Let the games begin

As Netflix makes its move into the mobile games market, let’s take a look at what the boom in cloud gaming will mean for service providers.
Gaming sceme

A perfect storm of conditions is helping to drive the next big wave of opportunity for service providers … cloud gaming. Leveraging the increasingly faster speeds of both fixed and mobile networks – as well the lower latency of these enhanced networks – service providers are looking for additional means to drive revenues as well as capture subscribers.

Over the past 18 months it seems like everyone is getting into the gaming market, including webscale operators such as Amazon, Google and Facebook. However, what is notable are the growing number of service providers that plan to offer cloud gaming to their subscribers. 

Netflix announced it plans to offer mobile games to its subscribers in July 2021 – at no additional charge and with no advertising to add value to its service.

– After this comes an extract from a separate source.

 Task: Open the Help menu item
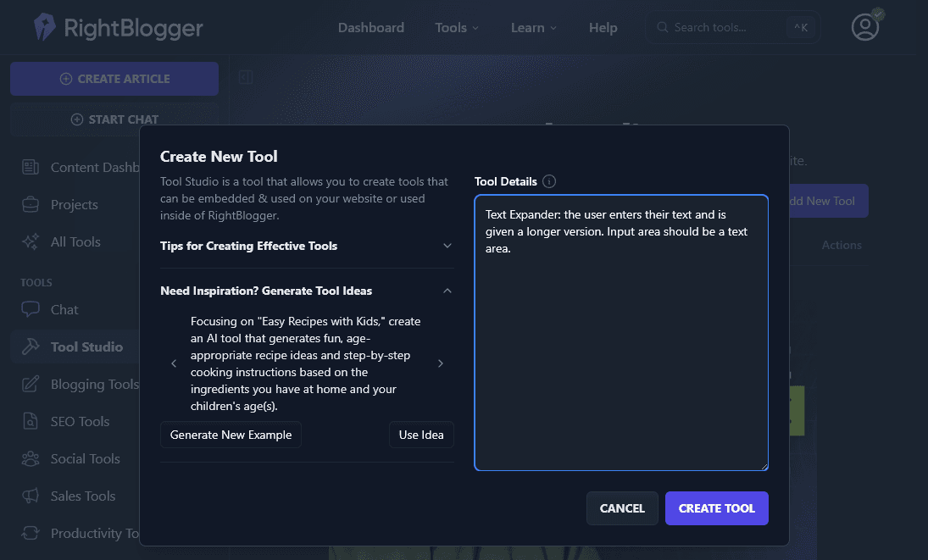[x=603, y=28]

With subscriber growth beginning to show signs of stagnation – combined with the onslaught of new video streaming services being launched seemingly daily – it is believed that the addition of gaming may entice new customers to sign up while reducing churn. In other words, Netflix might as well join the party rather than compete with gaming services for both audience time and money.

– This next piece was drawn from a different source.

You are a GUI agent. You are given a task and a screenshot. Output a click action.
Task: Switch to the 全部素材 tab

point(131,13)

And this strategy appears to already be working. Just the announcement of plans to offer gaming, helped Netflix nearly double the number of new subscribers over the same quarter in 2020. The bulk of the growth came from EMEA, where Netflix is currently trialing its games in Poland, Italy and Spain. And on November 2, it announced global availability of its games to Android users.

And while this all sounds like Netflix wants to simply enhance the enjoyment of its services, rather than monetize it (in their own words), there are likely bigger aspirations down the road.

Why the initial focus on mobile games? It’s simple. Reach. There are far more people with access to mobile devices across the globe than game consoles. Additionally, Netflix can leverage its own technology and experience to distribute its games globally. And while Netflix is not currently known for gaming, it has rapidly built up a library of both global and regional specific original video content in a fairly short period of time and expects the same strategy will work for the development of games. 

Additionally, there is the potential for crossover between games and the shows it develops. A popular character on a series may find its way into its own game and vice versa. Furthermore, fans of a particular story may want to engage further or go deeper into a character’s backstory, offering an interactive experience that is expected to increase the hours of engagement for customers – a key metric for Netflix.

With over 200 million streaming subscribers (and their household members), Netflix already has a strong audience for its mobile gaming. But why not go after the two billion monthly mobile game players who, according to the GSMA Mobile Economy Report 2021, utilize their smart phones to play games?

A number of key drivers make mobile gaming appealing to service providers, including the rapid deployment of 5G networks that offer faster speeds and lower latency,
The next question is: How does it affect the mobile network?

The necessity of addressing cloud gaming has not gone unnoticed by the industry. 3GPP Release 16 addresses some of the foundational requirements necessary to support cloud gaming – including the need for more edge computing, power requirements, traffic management, mobility aspects and, of course, the need to support the latency requirements of gaming on both the downlink and uplink segments of the network. Release 17 will offer expanded capabilities. 

One application that continues to gain traction is network slicing. Since different applications have different traffic patterns and needs, different solutions are necessary for reducing and managing latency. Network slicing enables service providers to “guarantee” a good quality of experience for mobile gaming by creating a “gaming” slice with the necessary characteristics such as low latency and guaranteed high throughput even in a congested network in order to provide a differentiated (and revenue generating) service offering.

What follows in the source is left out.